**JOB ITEM**
Could you convert everything from the top of the rows through the line containing "The width and" into a Markdown table with columns No. and Line, numbering each line and leaving out blank ones?

**INFORMATION PROVIDED**

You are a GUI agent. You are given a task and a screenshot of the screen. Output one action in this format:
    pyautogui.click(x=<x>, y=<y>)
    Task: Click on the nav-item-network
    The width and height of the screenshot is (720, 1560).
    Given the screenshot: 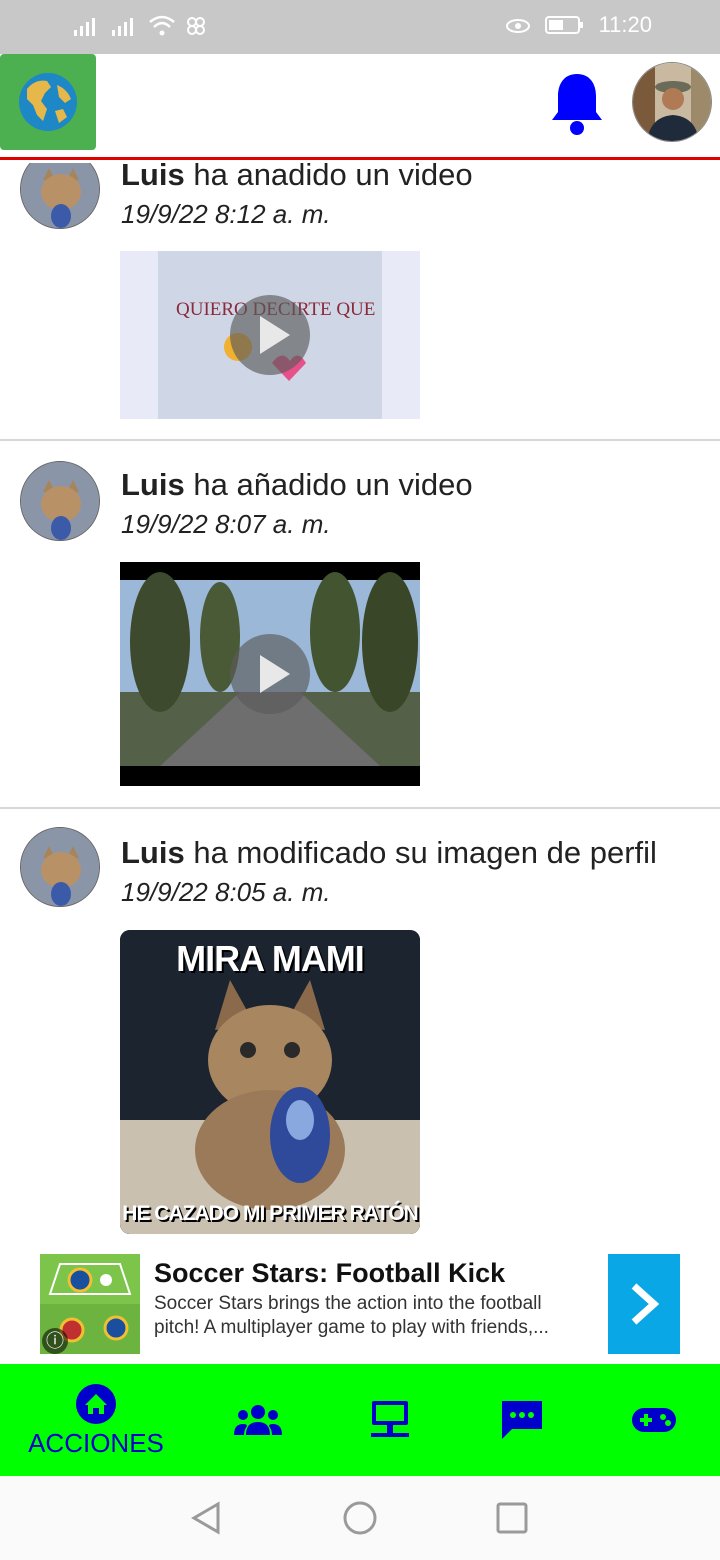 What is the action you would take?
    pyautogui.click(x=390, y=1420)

**SOLUTION TO THE EXERCISE**
| No. | Line |
|---|---|
| 1 | You are a GUI agent. You are given a task and a screenshot of the screen. Output one action in this format: |
| 2 |     pyautogui.click(x=<x>, y=<y>) |
| 3 |     Task: Click on the nav-item-network |
| 4 |     The width and height of the screenshot is (720, 1560). |